Work instruction 1:
In the passage on Kennedy's book about forests and vines, update the part from "The final part" to "pines [i.e. pineapples]’." by replacing "vineries" with "grape-houses".
Work instruction 2:
According to the passage on Kennedy's book about forests and vines, which plants could be added to hedges for autumn and winter color?

Document text:
Content starts

Having dealt with the planting and care of forests on rocky, hilly, waste and heath land, the management of neglected woods, and his own experience of raising trees from seed from America, Kennedy describes the planting and laying of hedges, and their subsequent maintenance. He delightfully suggests that in order to ‘render the face of the country sweet’, red and white roses should be planted in all hedges; spindle berries and hollies could also be included for autumn and winter colour.
The final part of Volume 1 consists of a long chapter on the culture of vines, and here ‘the management of the hot-house’ promised in the title comes to the fore. Vines are treated in three groups: those that can be grown outside (‘for the benefit of those who reside in countries where they will ripen without help’); those that will grow on ‘fire-walls without glass or covering’; and those that will grow on ‘fire-walls with glass or some other covering, in glass-houses or stoves [hot-houses] built on purpose for them, called vineries, and in stoves that are used for pines [i.e. pineapples]’.

Content ends

Material provided:

Content starts

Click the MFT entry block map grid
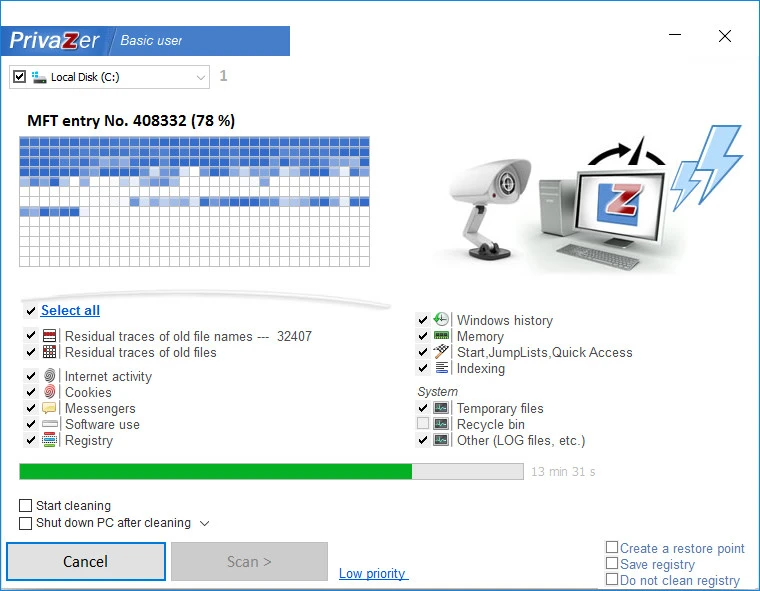 click(x=194, y=201)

Content ends

Written solution 1:
The final part of Volume 1 consists of a long chapter on the culture of vines, and here ‘the management of the hot-house’ promised in the title comes to the fore. Vines are treated in three groups: those that can be grown outside (‘for the benefit of those who reside in countries where they will ripen without help’); those that will grow on ‘fire-walls without glass or covering’; and those that will grow on ‘fire-walls with glass or some other covering, in glass-houses or stoves [hot-houses] built on purpose for them, called grape-houses, and in stoves that are used for pines [i.e. pineapples]’.

Written solution 2:
Spindle berries and hollies.